The algorithm for estimating the cursor range information is to descend the tree to find the first internal page where the cursors diverge into different sub-trees. At that point, the row- and byte-counts between the two cursor positions on that page are aggregated and returned. This is an estimate of the values, of course, as it assumes a balanced tree with uniform distribution of rows and bytes. Leaf pages are ignored: cursors that don't diverge until reaching a leaf page, are simply assumed to split the range in half.
- The byte-count is currently the in-memory size requirements for the page, that is, it's the value saved when a page is written, as the amount of memory needed to bring the page back into memory. There's nothing special about that choice, it could be changed, for example, it could include the overflow key/value memory requirements of the subtree. Or, there could be separate values for in-memory and on-disk requirements for the subtree.
- The branch doesn't include any upgrade/downgrade support. As this work changes the address cookie stored on internal pages, this is a page-format change and requires upgrade/downgrade support. Additionally, keith.smith and donald.anderson have discussed changes to the address cookie as part of their work in tiered storage. We'd have to update the Btree page version number and modify this code to support both old and new pages: it's not difficult and I ignored it so I could easily assert every address cookie had the new information. Downgrade could be handled by adding code to previous releases that recognized the new page version and handled the new style of address cookies. (I anticipate the code added to older releases would be relatively simple to add and test, on the order of 20 lines of code in the block manager.)
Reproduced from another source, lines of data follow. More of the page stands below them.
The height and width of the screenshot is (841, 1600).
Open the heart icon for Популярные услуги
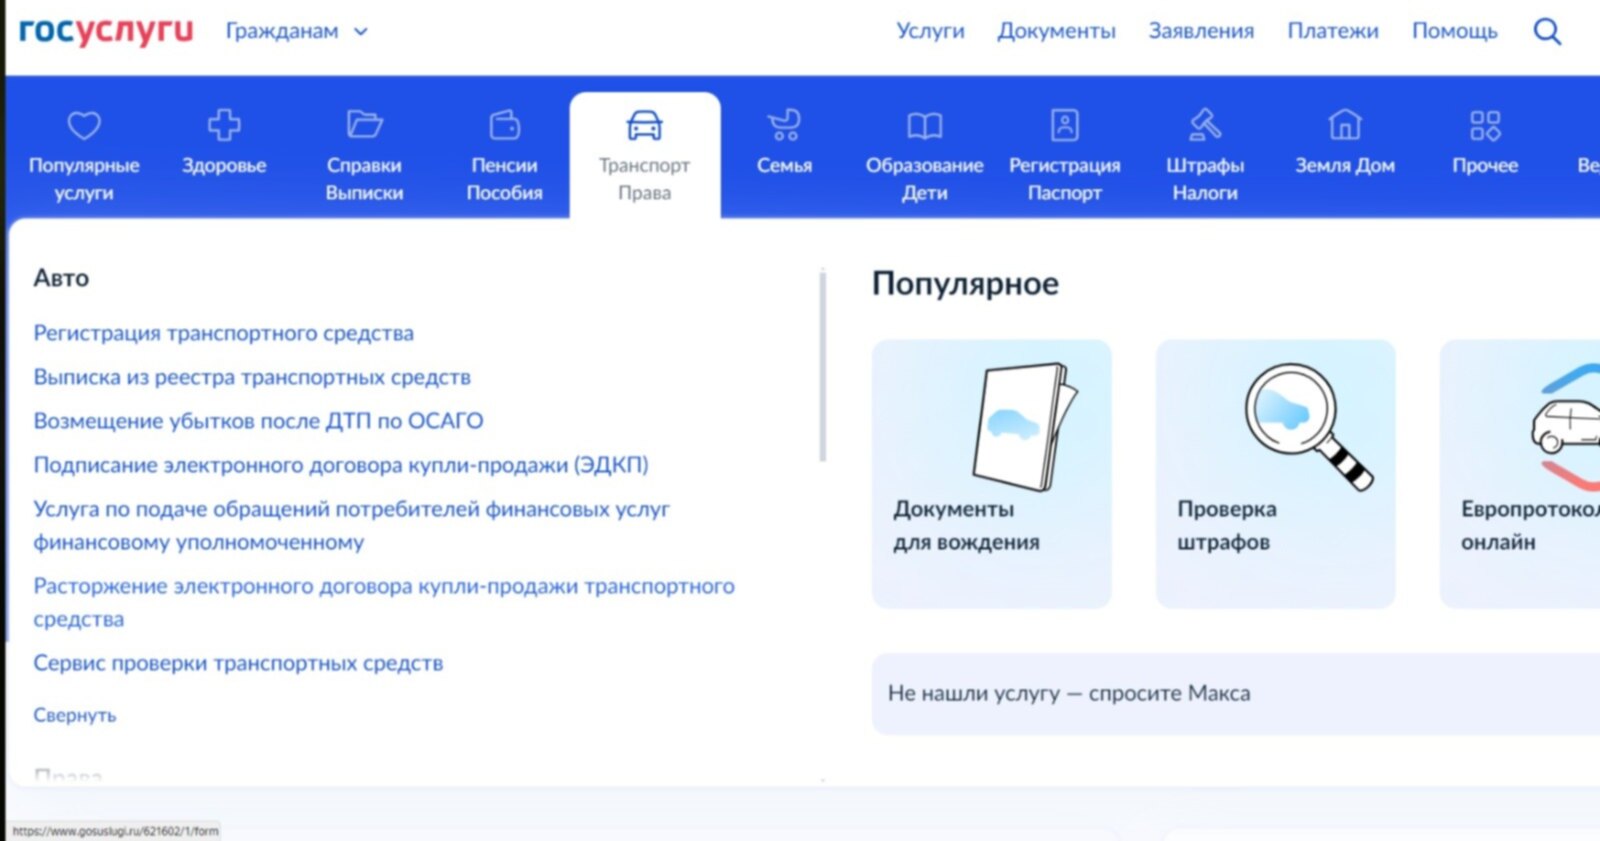tap(84, 126)
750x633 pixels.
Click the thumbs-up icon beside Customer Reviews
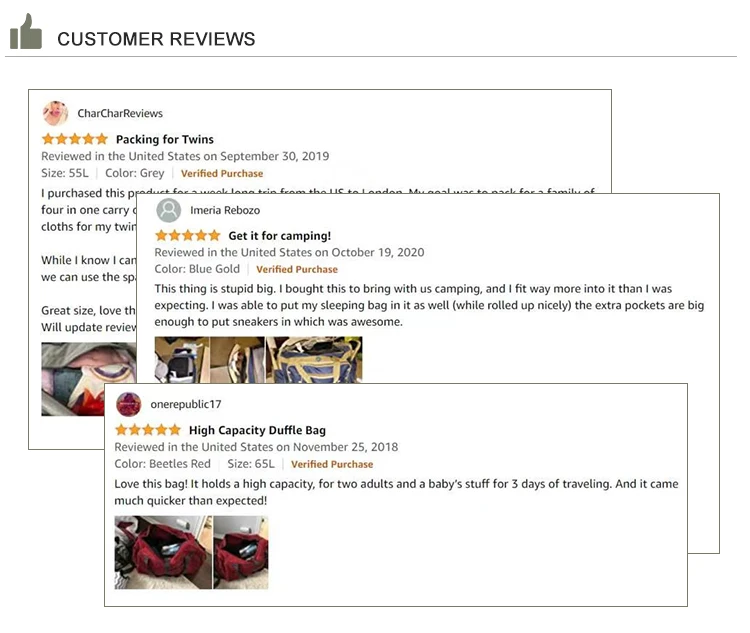click(26, 34)
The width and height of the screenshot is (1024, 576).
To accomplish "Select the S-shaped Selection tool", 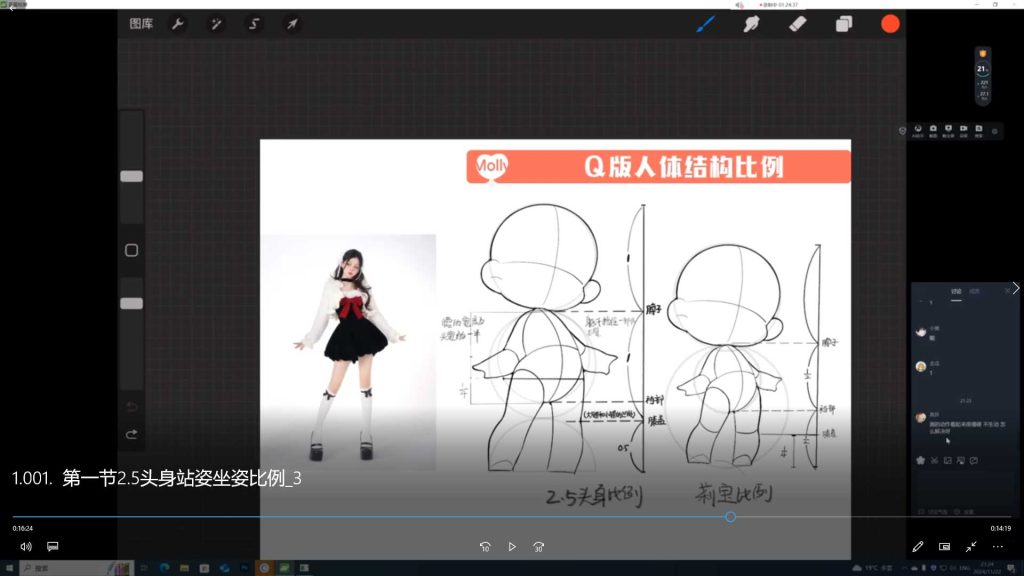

- There is no performance cost to this change: the concern is row-store internal page reconciliation must decode on-page cells when incorporating them into a new version of the page. As the current internal page reconciliation code already decodes all of the cells to acquire time window aggregation information, there is little additional cost to this change.
- The performance of the new API is roughly the same as a random tree search, as it's simply two binary searches of some small number of internal pages from the tree, some of which are certain to be in cache already.
- The branch includes partial column-store support. While the row count isn't useful for a column store object, the byte count is as useful as it is in row store. I would suggest that none of this information be supported for fixed-length column store, and variable-length column store be handled identically to row store.
- The change is reasonably small: it's about 1500 LOC, evenly divided between the new API and the code to support changing the address cookies and aggregating them up the tree.
- The Python test is just a smoke-test: to make it real, there needs to be way for the WT_SESSION.range_stat Python interface to return multiple values.
- The branch requires a new copy of the tree search function, but doesn't re-factor the existing search functions to share code. That might be worth doing, but I'd be hesitant to do that, the existing search functions are special-purpose and relatively carefully tuned.